Supplied material:
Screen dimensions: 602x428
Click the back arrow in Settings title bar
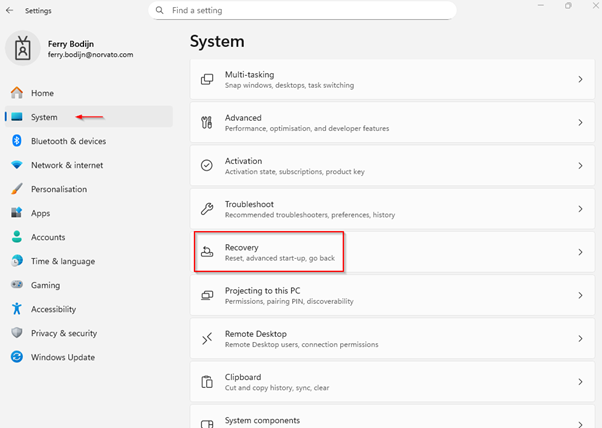tap(9, 11)
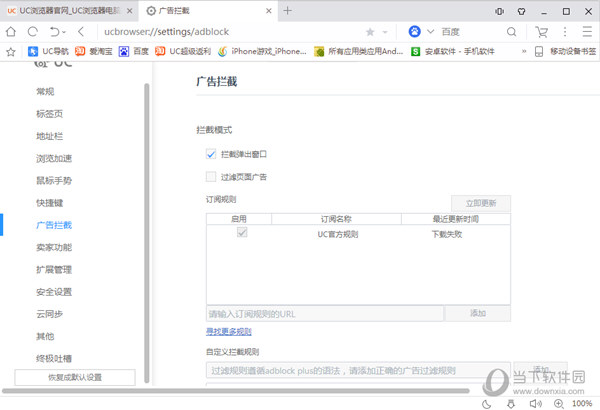Viewport: 600px width, 410px height.
Task: Enable the 过滤页面广告 checkbox
Action: click(x=211, y=177)
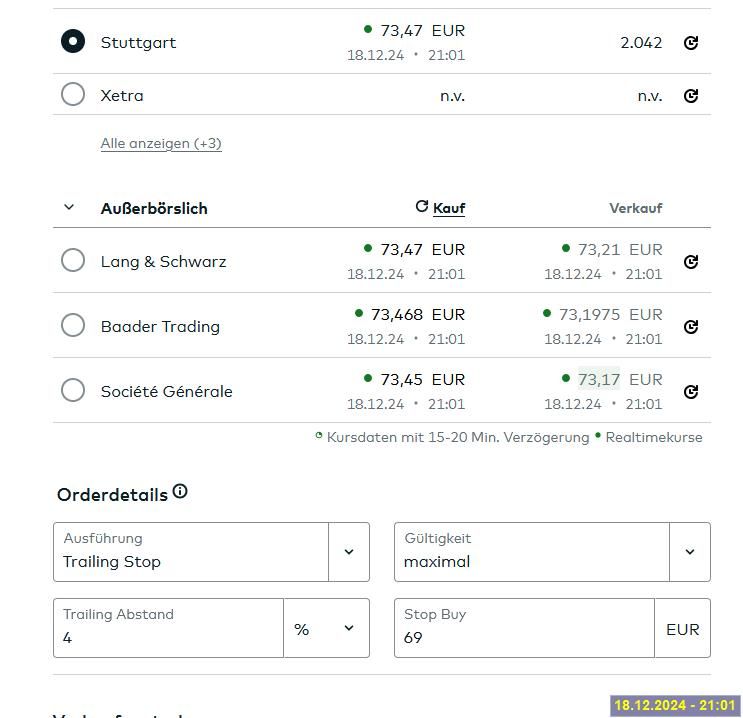Screen dimensions: 743x718
Task: Click Alle anzeigen (+3) link
Action: [161, 143]
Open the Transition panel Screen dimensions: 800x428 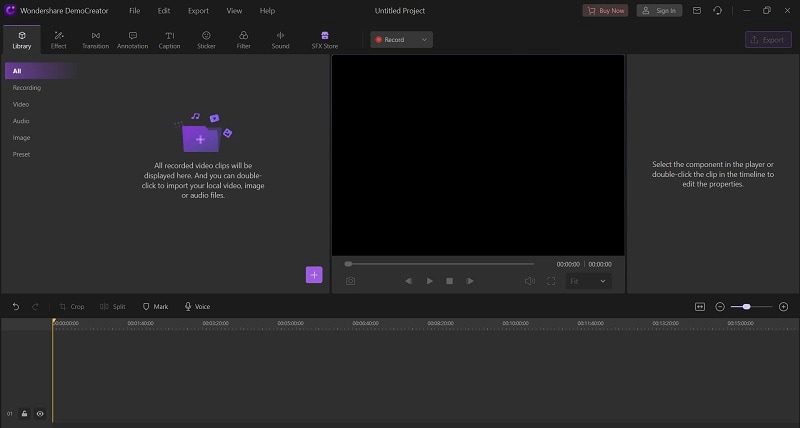coord(95,40)
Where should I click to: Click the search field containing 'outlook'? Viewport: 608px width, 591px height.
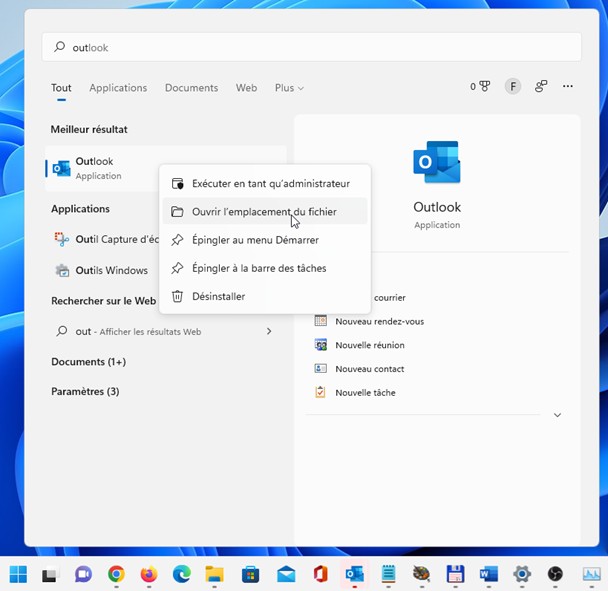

What the exercise asks: Rewrite the data from its first line through the line containing "Action: [161, 143]", changing "back arrow" to "return arrow" and leaving everything else the same. Omit the pictures.

Answer to the problem:
Screen dimensions: 602x428
Click the return arrow in Settings title bar
tap(9, 11)
Viewport: 600px width, 410px height.
Task: Enable the 过滤页面广告 checkbox
Action: click(x=211, y=177)
Screen dimensions: 743x718
Task: Click Alle anzeigen (+3) link
Action: [161, 143]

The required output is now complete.